**Excerpt provided:**
============

Welcome

BEEKEEPING: Join me as I share what I've learned, am learning, and want to learn. This is where I share my experiences, accomplishments, and sometimes disasters.

HOMESTEADING: We live on a rural homestead and strive to be as self-sufficient as possible, not totally off grid, yet.

CREATIVE OUTLETS: My crafts include sewing, weaving, fiber arts, knitting, crochet,etc. I also learn new crafts as I go.


Friday, August 16, 2013

Update on what's happening on the Homestead:

Gardening:  Not doing to well, the summer has been extraordinarily hot and humid - so much so that even our tomatoes didn't do well at all this year.  I'm gearing up for winter/cold weather planting. 

In all honesty I haven't really been taking care of the garden as I was planning to.  Had a few major projects that took up the last couple of months and they pretty much took up all my time.  I am just now getting back in stride.

We are trying to salvage what we can and move on.

============

**Dataset excerpts:**
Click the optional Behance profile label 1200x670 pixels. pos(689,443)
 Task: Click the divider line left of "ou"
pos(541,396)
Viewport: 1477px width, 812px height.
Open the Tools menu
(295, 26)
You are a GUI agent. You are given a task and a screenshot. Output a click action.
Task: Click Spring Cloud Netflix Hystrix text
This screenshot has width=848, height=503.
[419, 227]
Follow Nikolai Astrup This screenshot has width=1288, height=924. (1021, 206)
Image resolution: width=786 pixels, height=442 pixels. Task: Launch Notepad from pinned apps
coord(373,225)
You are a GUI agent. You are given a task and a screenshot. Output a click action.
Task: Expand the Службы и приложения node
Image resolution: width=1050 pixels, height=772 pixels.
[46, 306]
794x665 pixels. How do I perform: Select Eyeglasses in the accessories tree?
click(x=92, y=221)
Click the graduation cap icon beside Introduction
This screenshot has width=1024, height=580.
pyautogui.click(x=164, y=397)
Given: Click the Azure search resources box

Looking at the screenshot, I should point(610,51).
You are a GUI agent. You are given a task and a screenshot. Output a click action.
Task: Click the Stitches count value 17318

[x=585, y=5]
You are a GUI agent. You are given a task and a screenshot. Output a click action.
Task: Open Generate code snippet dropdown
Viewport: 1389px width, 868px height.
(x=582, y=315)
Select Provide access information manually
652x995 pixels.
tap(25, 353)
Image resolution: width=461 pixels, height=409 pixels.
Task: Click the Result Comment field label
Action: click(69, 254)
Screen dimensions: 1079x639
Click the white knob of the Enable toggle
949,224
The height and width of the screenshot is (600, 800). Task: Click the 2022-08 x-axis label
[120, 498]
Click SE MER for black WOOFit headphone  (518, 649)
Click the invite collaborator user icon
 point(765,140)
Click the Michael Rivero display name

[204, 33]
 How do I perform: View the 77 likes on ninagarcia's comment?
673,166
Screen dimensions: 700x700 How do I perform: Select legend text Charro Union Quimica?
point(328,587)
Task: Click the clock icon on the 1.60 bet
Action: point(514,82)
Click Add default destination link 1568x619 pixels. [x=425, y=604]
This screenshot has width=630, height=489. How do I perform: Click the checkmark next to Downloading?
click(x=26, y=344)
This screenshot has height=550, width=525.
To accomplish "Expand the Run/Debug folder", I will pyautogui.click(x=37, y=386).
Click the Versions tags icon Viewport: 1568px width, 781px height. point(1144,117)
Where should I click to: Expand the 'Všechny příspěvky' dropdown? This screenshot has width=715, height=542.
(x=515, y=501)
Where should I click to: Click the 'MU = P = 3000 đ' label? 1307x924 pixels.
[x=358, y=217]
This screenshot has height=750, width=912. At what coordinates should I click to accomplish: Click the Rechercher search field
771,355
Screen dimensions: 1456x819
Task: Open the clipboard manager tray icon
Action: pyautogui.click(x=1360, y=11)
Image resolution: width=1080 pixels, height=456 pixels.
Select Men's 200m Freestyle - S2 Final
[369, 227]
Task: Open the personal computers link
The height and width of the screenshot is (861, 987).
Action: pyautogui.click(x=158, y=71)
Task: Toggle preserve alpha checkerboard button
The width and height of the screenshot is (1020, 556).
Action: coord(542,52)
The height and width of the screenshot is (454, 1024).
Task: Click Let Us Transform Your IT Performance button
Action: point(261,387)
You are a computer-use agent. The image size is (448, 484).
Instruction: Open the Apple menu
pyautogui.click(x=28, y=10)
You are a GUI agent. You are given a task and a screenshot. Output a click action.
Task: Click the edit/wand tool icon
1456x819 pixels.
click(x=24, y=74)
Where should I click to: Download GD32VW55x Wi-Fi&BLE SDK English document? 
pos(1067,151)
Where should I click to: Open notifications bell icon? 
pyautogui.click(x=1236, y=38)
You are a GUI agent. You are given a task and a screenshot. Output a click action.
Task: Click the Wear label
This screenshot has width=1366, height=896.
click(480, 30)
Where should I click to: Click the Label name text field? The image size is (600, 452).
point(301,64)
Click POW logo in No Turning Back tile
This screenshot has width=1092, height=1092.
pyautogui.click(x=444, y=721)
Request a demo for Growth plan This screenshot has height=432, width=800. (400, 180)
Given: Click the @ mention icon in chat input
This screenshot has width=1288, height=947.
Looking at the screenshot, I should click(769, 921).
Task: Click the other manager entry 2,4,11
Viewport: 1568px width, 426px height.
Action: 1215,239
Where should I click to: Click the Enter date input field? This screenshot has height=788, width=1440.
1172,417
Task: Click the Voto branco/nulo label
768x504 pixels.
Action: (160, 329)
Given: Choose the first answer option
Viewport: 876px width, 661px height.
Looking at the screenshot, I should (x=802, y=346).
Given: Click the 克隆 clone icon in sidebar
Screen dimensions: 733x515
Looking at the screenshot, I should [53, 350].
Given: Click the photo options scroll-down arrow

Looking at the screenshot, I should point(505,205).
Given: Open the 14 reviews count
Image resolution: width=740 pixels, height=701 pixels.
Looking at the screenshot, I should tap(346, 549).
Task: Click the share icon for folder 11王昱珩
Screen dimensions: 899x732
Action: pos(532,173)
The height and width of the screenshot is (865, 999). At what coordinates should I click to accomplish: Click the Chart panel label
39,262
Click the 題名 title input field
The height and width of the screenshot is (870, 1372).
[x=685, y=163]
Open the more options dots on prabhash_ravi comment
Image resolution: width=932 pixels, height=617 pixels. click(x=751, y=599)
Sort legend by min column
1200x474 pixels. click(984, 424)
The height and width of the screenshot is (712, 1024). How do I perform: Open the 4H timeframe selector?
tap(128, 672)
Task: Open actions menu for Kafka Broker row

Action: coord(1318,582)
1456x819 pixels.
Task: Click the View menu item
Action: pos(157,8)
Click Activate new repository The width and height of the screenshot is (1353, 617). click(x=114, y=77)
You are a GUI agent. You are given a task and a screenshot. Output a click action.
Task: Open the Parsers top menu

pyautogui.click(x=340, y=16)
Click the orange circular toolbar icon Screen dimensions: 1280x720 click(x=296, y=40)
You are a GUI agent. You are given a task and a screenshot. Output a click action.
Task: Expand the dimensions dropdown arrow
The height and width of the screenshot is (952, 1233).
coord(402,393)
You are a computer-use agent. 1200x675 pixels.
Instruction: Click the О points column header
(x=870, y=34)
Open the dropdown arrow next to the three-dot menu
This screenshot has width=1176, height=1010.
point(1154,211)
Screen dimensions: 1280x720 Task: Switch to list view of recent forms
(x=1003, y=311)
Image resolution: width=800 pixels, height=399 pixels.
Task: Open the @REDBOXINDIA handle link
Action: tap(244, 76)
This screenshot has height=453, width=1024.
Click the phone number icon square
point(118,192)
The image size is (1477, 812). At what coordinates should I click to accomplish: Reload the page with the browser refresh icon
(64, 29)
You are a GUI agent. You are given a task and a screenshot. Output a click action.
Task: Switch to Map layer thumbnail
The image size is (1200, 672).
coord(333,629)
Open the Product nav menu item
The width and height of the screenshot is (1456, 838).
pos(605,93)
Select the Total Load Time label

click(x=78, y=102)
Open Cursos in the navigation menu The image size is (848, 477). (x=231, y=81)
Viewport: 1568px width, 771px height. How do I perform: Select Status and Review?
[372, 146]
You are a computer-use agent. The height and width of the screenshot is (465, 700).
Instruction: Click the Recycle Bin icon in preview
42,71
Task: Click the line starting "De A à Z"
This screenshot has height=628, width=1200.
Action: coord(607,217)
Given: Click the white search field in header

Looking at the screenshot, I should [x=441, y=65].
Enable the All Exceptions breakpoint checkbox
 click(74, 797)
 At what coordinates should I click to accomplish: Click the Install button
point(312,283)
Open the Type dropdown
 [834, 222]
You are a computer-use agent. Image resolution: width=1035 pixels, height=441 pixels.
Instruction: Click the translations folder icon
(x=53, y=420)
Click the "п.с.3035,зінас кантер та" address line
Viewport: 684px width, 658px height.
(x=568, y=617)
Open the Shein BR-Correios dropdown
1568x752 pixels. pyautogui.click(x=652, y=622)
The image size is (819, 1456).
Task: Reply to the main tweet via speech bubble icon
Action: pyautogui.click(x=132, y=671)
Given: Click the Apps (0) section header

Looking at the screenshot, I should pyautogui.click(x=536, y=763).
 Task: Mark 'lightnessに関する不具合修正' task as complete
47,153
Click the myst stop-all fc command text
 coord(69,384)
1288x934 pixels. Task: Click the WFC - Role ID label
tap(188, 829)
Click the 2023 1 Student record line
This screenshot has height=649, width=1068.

============

**Written exercise 1:** From the homestead blog, duplicate the passage between "Update on what's" and "and move on.", inclusive.
**Written exercise 2:** In the homestead blog, what kind of planting is the writer gearing up for?
**Written exercise 3:** Render this sentence from the homestead blog in Spanish: "We are trying to salvage what we can and move on."
You won't need the listing for any of this.

**Result 1:**
Update on what's happening on the Homestead:

Gardening:  Not doing to well, the summer has been extraordinarily hot and humid - so much so that even our tomatoes didn't do well at all this year.  I'm gearing up for winter/cold weather planting. 

In all honesty I haven't really been taking care of the garden as I was planning to.  Had a few major projects that took up the last couple of months and they pretty much took up all my time.  I am just now getting back in stride.

We are trying to salvage what we can and move on.

**Result 2:** Winter/cold weather planting.

**Result 3:** Estamos intentando salvar lo que podamos y seguir adelante.